Item position entries:
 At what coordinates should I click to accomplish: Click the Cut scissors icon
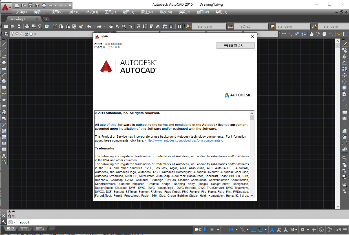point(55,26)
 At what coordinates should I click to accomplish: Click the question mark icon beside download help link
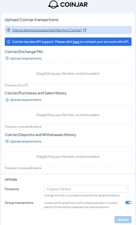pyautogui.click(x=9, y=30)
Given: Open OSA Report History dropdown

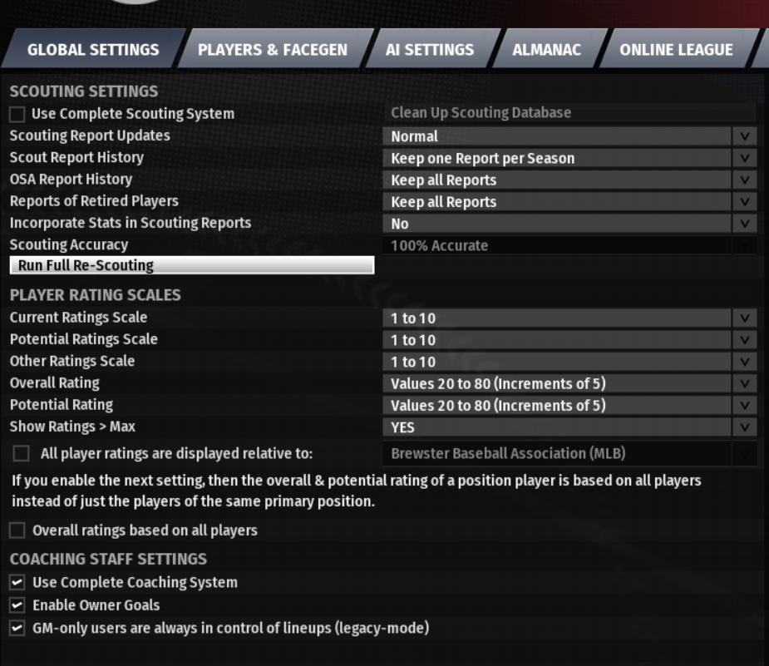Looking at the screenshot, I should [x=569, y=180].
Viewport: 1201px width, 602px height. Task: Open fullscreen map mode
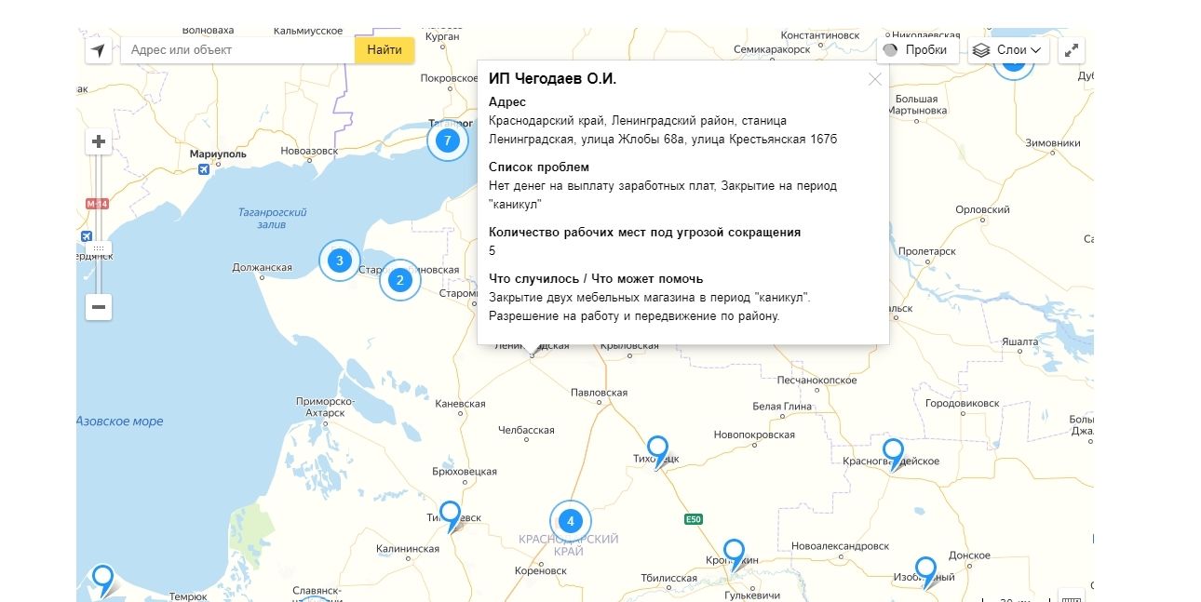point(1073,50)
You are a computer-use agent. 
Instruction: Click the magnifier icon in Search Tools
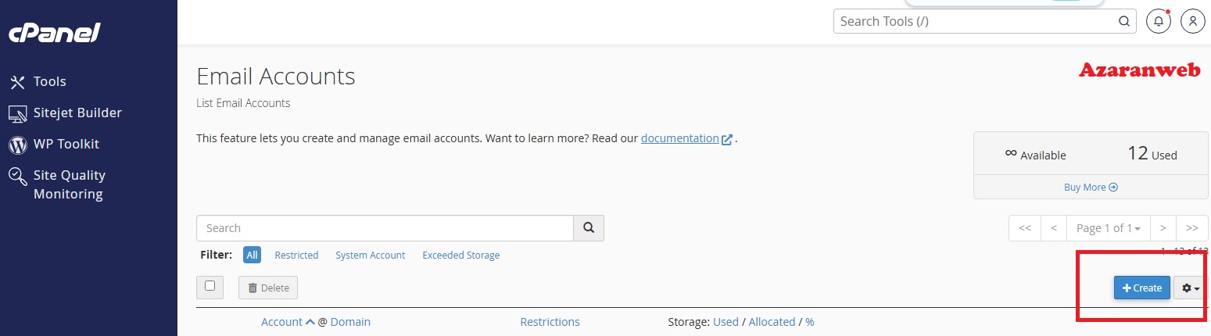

==

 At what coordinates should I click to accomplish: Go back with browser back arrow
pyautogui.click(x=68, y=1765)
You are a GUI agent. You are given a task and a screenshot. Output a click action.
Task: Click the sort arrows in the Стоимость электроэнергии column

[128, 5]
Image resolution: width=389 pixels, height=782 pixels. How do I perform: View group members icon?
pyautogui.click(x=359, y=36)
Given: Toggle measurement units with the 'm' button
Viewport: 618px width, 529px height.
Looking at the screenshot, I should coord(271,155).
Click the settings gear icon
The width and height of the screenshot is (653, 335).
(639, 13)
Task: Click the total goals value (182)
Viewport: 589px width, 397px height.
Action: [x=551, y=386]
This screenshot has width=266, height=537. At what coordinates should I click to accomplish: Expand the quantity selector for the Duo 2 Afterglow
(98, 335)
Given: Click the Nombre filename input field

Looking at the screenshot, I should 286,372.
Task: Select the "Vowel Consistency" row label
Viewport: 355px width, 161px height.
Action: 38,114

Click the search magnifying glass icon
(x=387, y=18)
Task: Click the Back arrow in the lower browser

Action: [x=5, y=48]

• [STATED PROBLEM]
Rewrite the lines of the data above as a numbered list, starting at the line that contains "Given: Open OSA Report History dropdown" and stopping after the line that contains "Instruction: Click the", with blank lines omitted. Leave out the pictures.

• [FINISHED ANSWER]
1. Given: Open OSA Report History dropdown
2. Looking at the screenshot, I should [x=569, y=180].
3. Viewport: 1201px width, 602px height. Task: Open fullscreen map mode
4. point(1073,50)
5. You are a computer-use agent. 
6. Instruction: Click the magnifier icon in Search Tools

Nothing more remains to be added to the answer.